++++ Teks Latihan ++++

Bogota (ANTARA) - Seorang dokter di Kota Cali, Kolombia, pekan ini mengatakan ia terusir dari apartemennya, yang baru delapan hari mulai ia tinggali, karena tetangganya khawatir dia akan menularkan jenis baru virus corona (SARS-CoV-2), penyebab COVID-19.

Insiden itu merupakan salah satu contoh diskriminasi yang dihadapi para tenaga medis di kawasan Amerika Latin.

Tidak hanya itu, beberapa dari tenaga kesehatan juga kerap diserang sejumlah oknum yang khawatir mereka akan tertular virus.

Christian Botache, dokter berusia 22 tahun, pindah dari rumah keluarganya ke apartemen saat kasus COVID-19 mulai ditemukan di Kolombia. Ia pindah demi melindungi anggota keluarganya yang berusia lanjut dan berisiko terserang penyakit kronis.

Walaupun demikian, para tetangga barunya di apartemen memprotes kedatangan Botache dan meminta pemilik apartemen mengusir dia.

"Pemilik gedung memberi tahu bahwa penghuni lain takut dan mereka akan pindah jika saya tidak pergi," kata Botache saat dihubungi via sambungan telepon video. Pengelola apartemen meminta dia pergi, dokter itu menambahkan.

Sampai saat ini, pemilik gedung dan penghuni apartemen belum dapat dihubungi untuk diminta tanggapan mengenai insiden pengusiran.

Pemerintah Kolombia melaporkan lebih dari 4.500 orang telah positif tertular virus dan 210 di antaranya meninggal dunia. Sementara itu, lebih dari 300 tenaga kesehatan ikut terjangkit COVID-19 dan empat di antaranya meninggal, menurut keterangan Institut Kesehatan Nasional Kolombia.

Kasus diskriminasi terhadap tenaga medis di Kolombia juga dialami seorang ahli anestesi di Bogota. Ia dilarang memasuki area bersama di tempat tinggalnya. Sejumlah media lokal memberitakan grafiti bernada ancaman ditemukan di salah satu dinding apartemen tenaga medis itu.

++++

▸ Deskripsi Tugas: Lanjutkan berita di atas tentang diskriminasi terhadap tenaga medis di Kolombia, mulai setelah kalimat terakhirnya. Daftar di bawah ini tidak perlu dipakai.

++++ Daftar Entri ++++

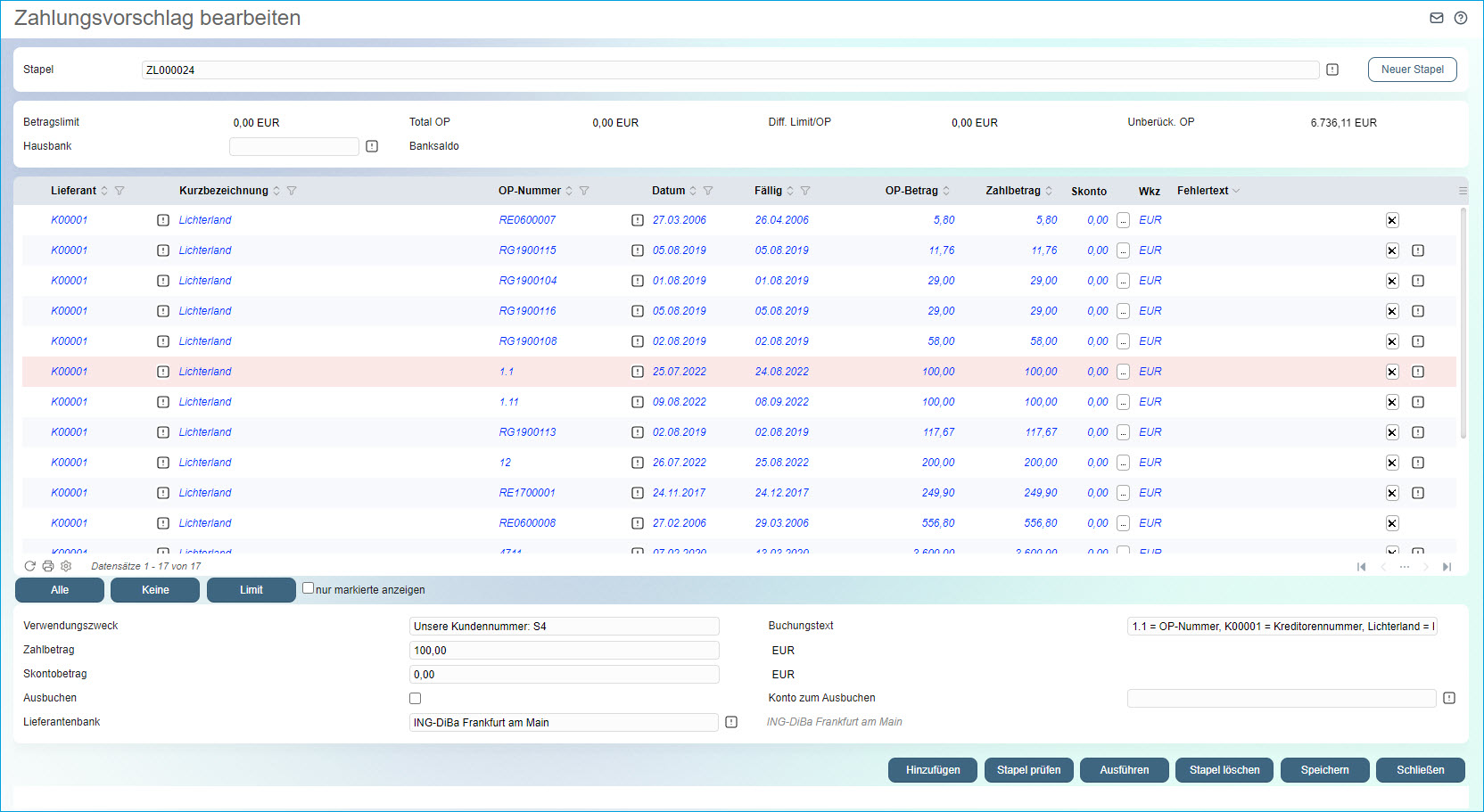Viewport: 1484px width, 812px height.
Task: Click the mail envelope icon in header
Action: pyautogui.click(x=1436, y=18)
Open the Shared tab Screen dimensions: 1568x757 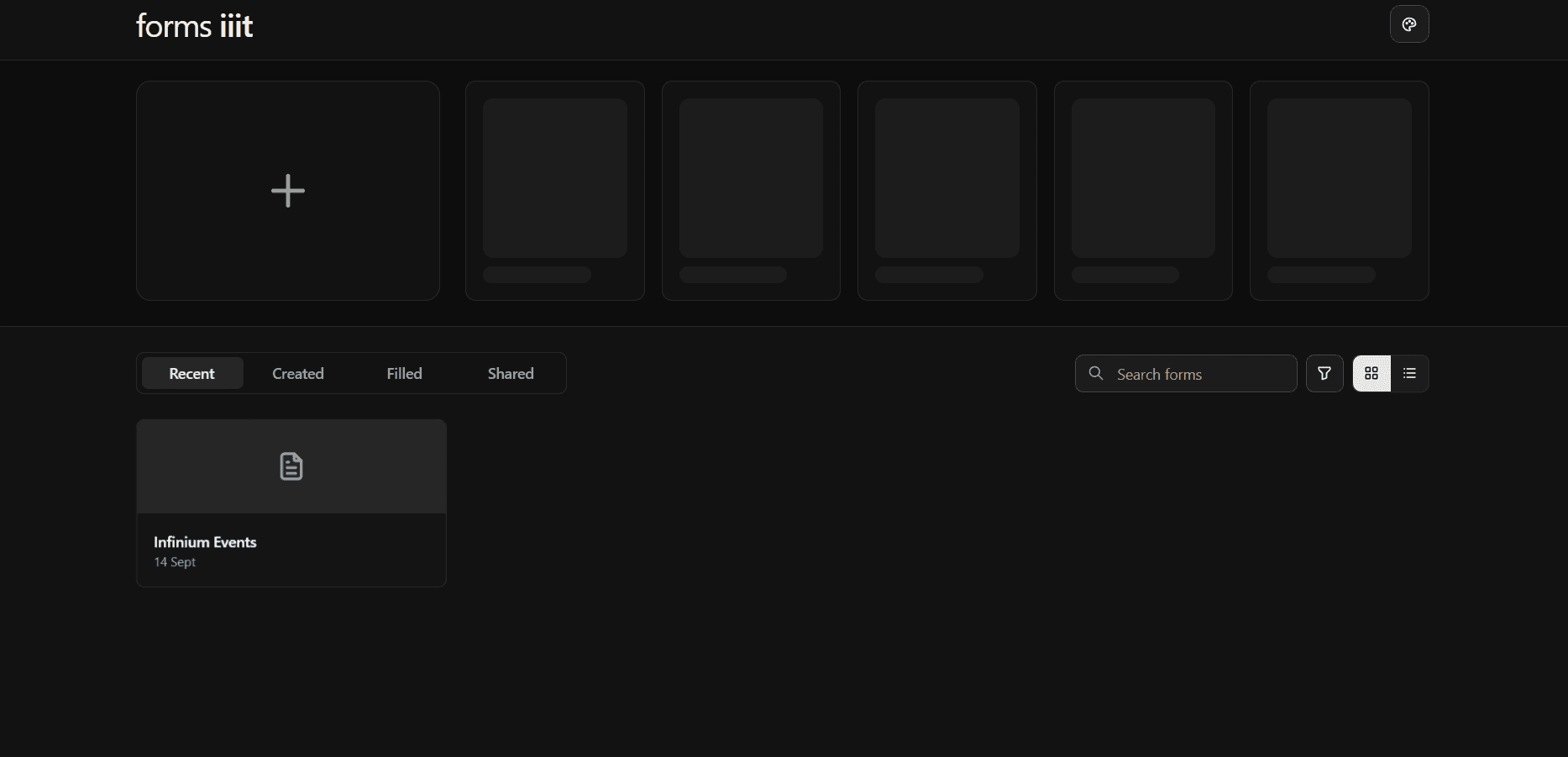pos(511,373)
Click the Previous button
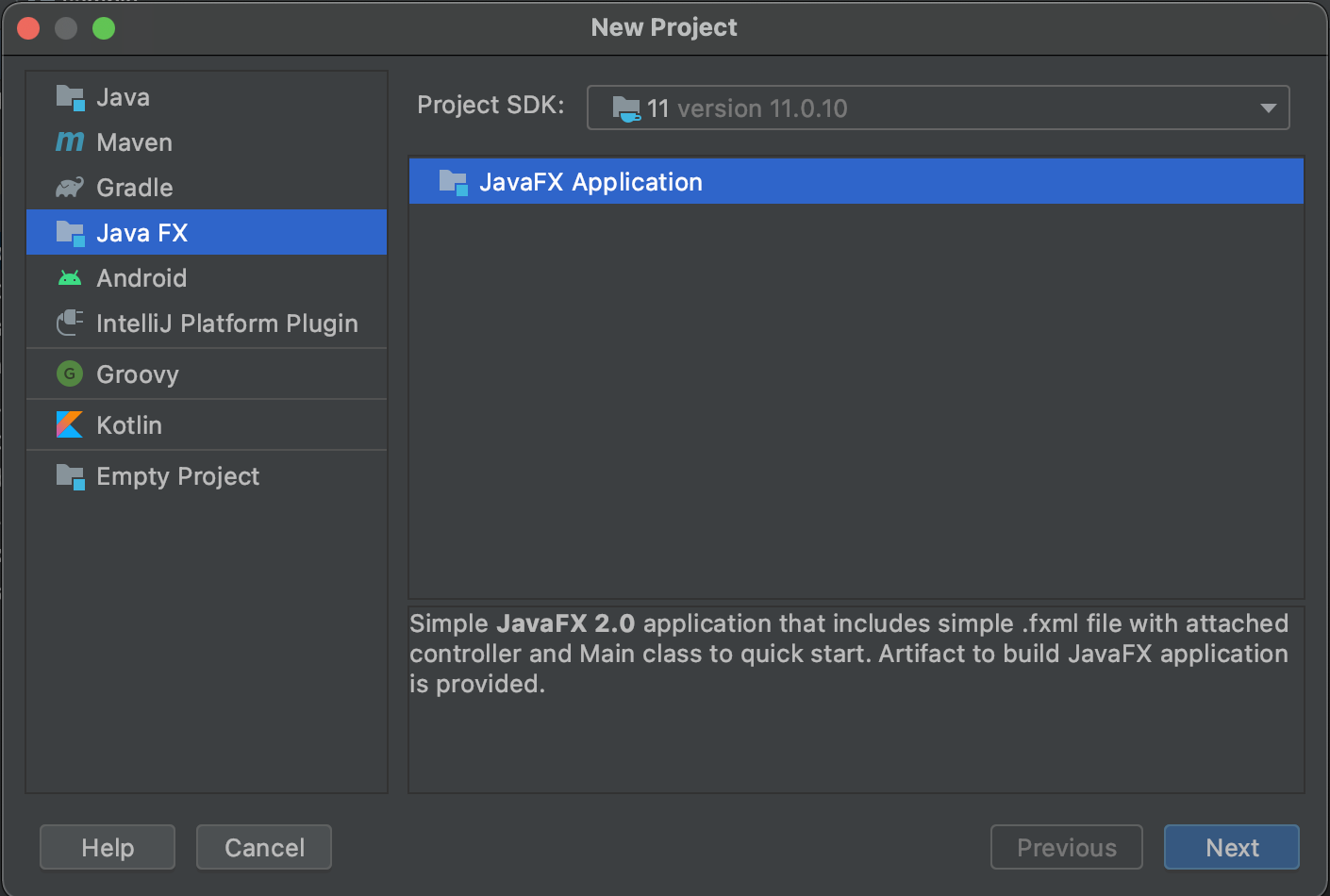Screen dimensions: 1330x896 [x=1066, y=847]
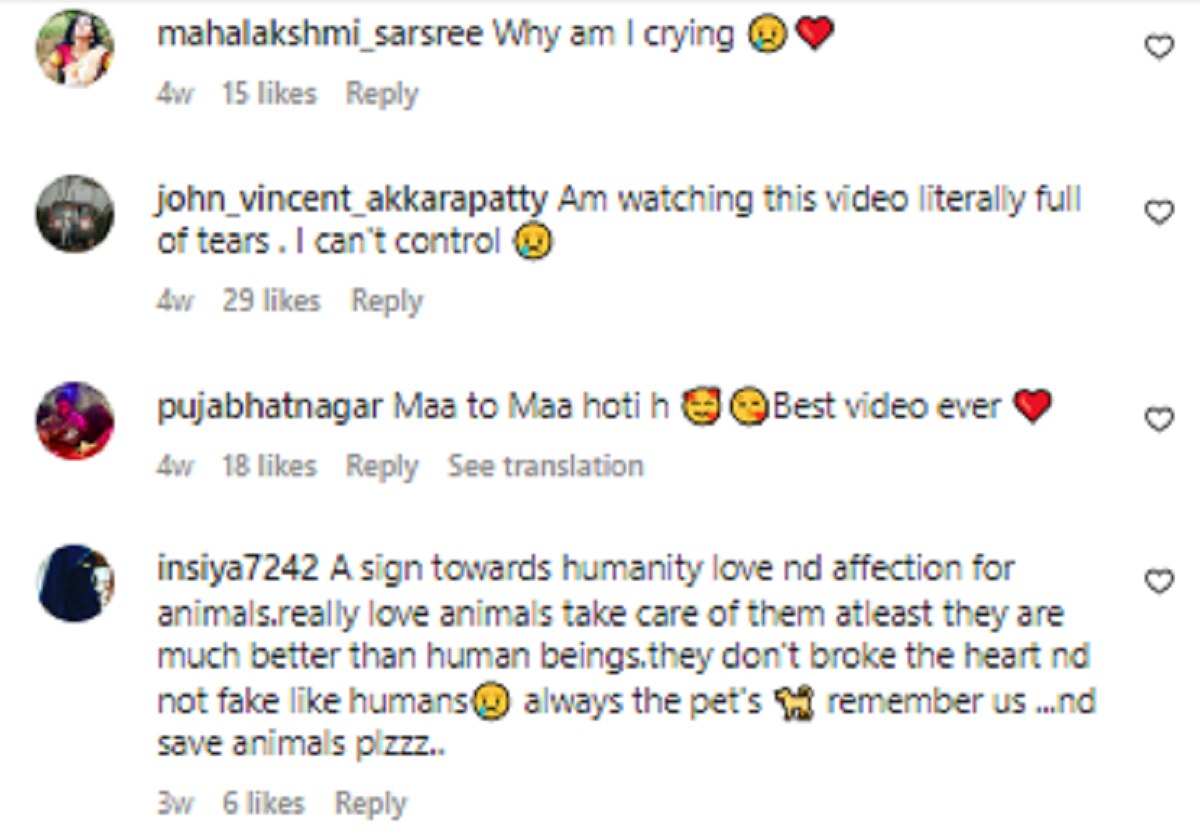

++++

▸ Jawaban Tugas:
Lewat grafiti itu, seseorang yang tidak diketahui jati dirinya mengancam akan membunuh keluarga ahli anestesi itu apabila dia tidak ke luar dari tempat tinggalnya.

Bagi para tenaga kesehatan yang berjuang melawan penyakit, sikap permusuhan itu jadi cukup menyedihkan.

"Saya kehilangan kendali dan mulai menangis," kata Botache. "Lewat telepon, keluarga meminta saya tenang... saya tidak mendengar apa yang mereka katakan, saya tidak bisa bicara karena menangis," ujar dia.

Botache saat ini telah pindah ke apartemen lain.

"Saya sangat kecewa tidak hanya dengan tetangga, tetapi saya kecewa melihat bagaimana kemanusiaan menyikapi rasa takut dan khawatir terhadap sesuatu yang tidak diketahui, dan ketidakpedulian yang saat ini jadi karakter banyak orang," kata Botache.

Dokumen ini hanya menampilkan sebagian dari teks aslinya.